Tenez par exemple, récemment, je publiais sur le site Small Caps Confidentiel mon analyse de SQLI . La société, spécialisée dans le développement de technologies et de services Internet, s’est redressée de manière spectaculaire, et la direction continue d’être optimiste. Et d’après moi, ils ont parfaitement raison de l’être !

Les publications se sont succédé il y a quelques jours avec de bonnes surprises comme Le Bélier. Gérard Perrier Industrie a pris lui 12% sur de bons résultats.
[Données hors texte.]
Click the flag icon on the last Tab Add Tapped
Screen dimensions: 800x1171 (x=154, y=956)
Le spécialiste dans la conception et la fabrication d’équipements électriques destinés aux fabricants de machines industrielles a vu son bénéfice net progresser de 51% au premier semestre et a surtout revu à la hausse ses prévisions de chiffre d’affaires annuel.

Autre boîte qui progresse sans que son activité soit a priori au coeur des préoccupations des marchés : Catering International Services (que vous connaissez sans doute mieux sous l’acronyme CIS) est le spécialiste du catering (nourrir, loger, servir des personnes expatriées à l’autre bout du monde, quelles que soient les conditions) en milieu hostile. Il prend 4,5% suite à de bons résultats, tout en confirmant ses prévisions de croissance à deux chiffres de son activité annuelle.
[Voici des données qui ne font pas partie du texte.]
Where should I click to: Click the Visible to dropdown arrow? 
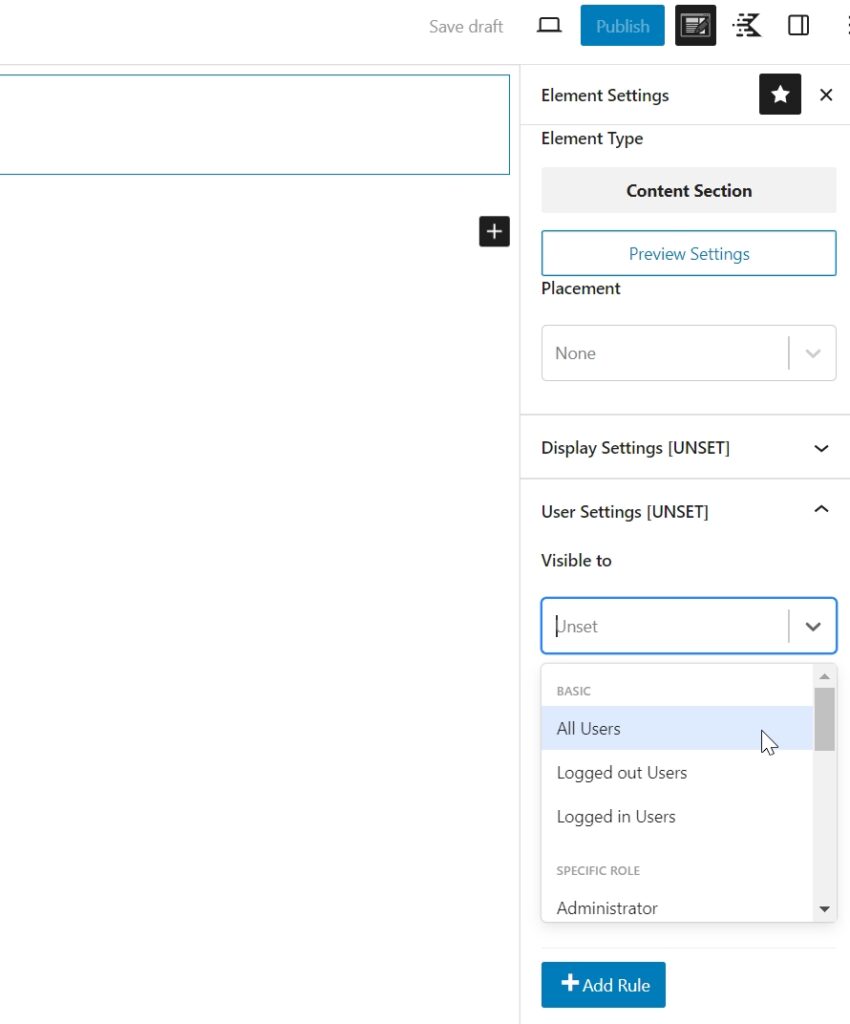click(x=813, y=627)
ESI Group, un spécialiste des progiciels destinés à la réalisation d’essais virtuels, prend 16,5% en cinq séances, tout simplement parce que sa perte nette a été réduite sur le premier semestre mais aussi parce que le groupe aborde le second semestre avec confiance.

▪ Découplage entre la vraie économie et les financiers
Non vraiment, ceux qui font la vraie économie ne paniquent pas. Ils restent prudents, c’est certain, attentifs aux changements, mais ils gardent une bonne visibilité sur leurs activités et restent optimistes et confiants. Il y a donc une véritable déconnexion entre la perception qu’ont les chefs d’entreprise et celles qu’ont les investisseurs.

Qui l’emportera ? Je pencherai plutôt pour le monde des entrepreneurs, ce qui me conforte dans mes prévisions d’un marché plus proche des 3 200 points que des 2 500 points. Mais… dans un contexte de panique et de flots de rumeurs, les marchés sont complètement déstabilisés et pour le coup, eux, n’ont aucune visibilité.

▪ Nouvelle vague de fusions-acquisitions à attendre ?
Un fait significatif, qui est sans doute le début d’une nouvelle grande vague de fusions-acquisitions (fusacq) — ce qui n’aurait rien d’étonnant vu les décotes boursières et donc les faibles niveaux de valorisations de certaines entreprises qui sont désormais des proies faciles.

Nous avons vu le retour des opérations financières avec le rachat par le Japonais Santen Pharmaceuticals de Novagali, un spécialiste français dans le développement de médicaments innovants en ophtalmologie. Le groupe nippon s’offre pour 98 millions d’euros un spécialiste des collyres dont le chiffre d’affaires n’est que de 0,6 million d’euros (je ne me suis pas trompé d’un zéro, je parle bien de 600 000 euros de chiffre d’activité annuelle). Une aberration…

Mais nous sommes là dans le monde des biotechnologiques, un secteur qui échappe complètement à la moindre valorisation et dans lequel les profanes n’ont pas leur place. C’est ainsi que n’étant ni un spécialiste du monde médical, ni un pharmacien de formation, je préfère m’abstenir de m’intéresser à ce secteur.

Et pour ce qui est des fusacq, si elles reprennent, nous aurons l’occasion d’y revenir en détail.

Première parution dans Small Caps Confidentiel le 04/10/2011.